By Stan Krawitz | Spring, 2003

Outsourcing is recognized as one of the greatest organizational shifts of the last few decades. Harvard Business Review ranks it as one of the top business ideas of the century.

In recent years, the pressures on senior executives of corporations to cut costs and focus on the core business have been the key drivers of outsourcing. It provides the firm with a strategic solution to handle many non-core functions, under the designation of business process outsourcing. Information technology, human resources, marketing, sales, facilities management, and real estate are examples of corporate functions typically outsourced to third party providers.

Outsourcing is not an entirely new concept in commercial real estate. What is new is a shift in the focus of corporate real estate outsourcing. In the past, it was primarily the property owners that outsourced portions, or all parts of the real estate process, to property managers, asset managers, and leasing agents. Currently, the trend is for corporate space users to outsource portions or all of their real estate and facilities to specialists and outsourced service providers.

▸ Task list
A – Translate this sentence from the outsourcing article into Spanish: "Outsourcing is not an entirely new concept in commercial real estate."
B – From the outsourcing article, reproduce verbatim the part that opens with the words containing "By Stan Krawitz" and closes with "of the century.".
The data that follows has no connection to the outsourcing article.

▸ Source data
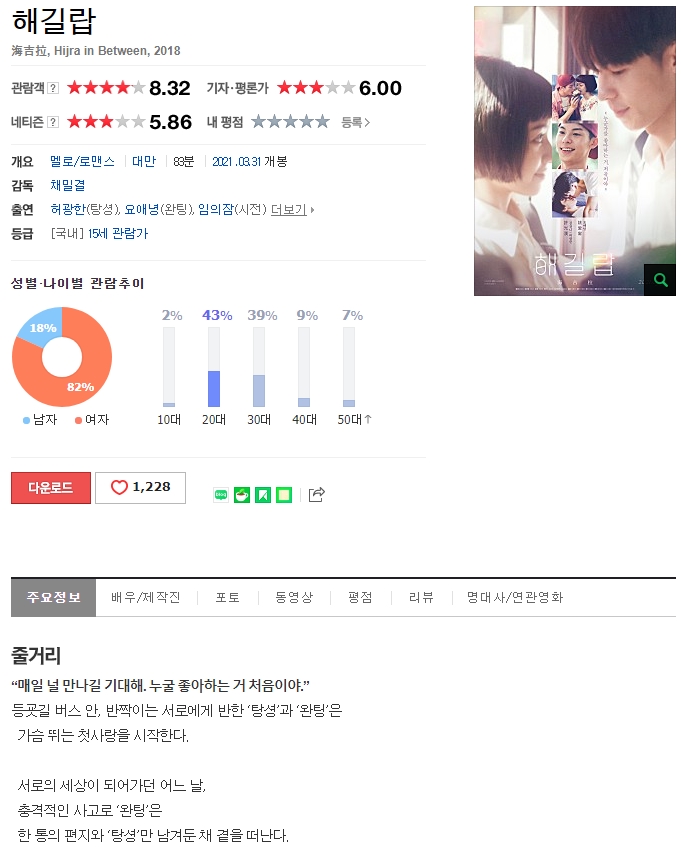Open netizen rating help question mark
681x857 pixels.
[53, 122]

▸ Solutions for each task
A – La subcontratación no es un concepto totalmente nuevo en el sector inmobiliario comercial.

B –
By Stan Krawitz | Spring, 2003

Outsourcing is recognized as one of the greatest organizational shifts of the last few decades. Harvard Business Review ranks it as one of the top business ideas of the century.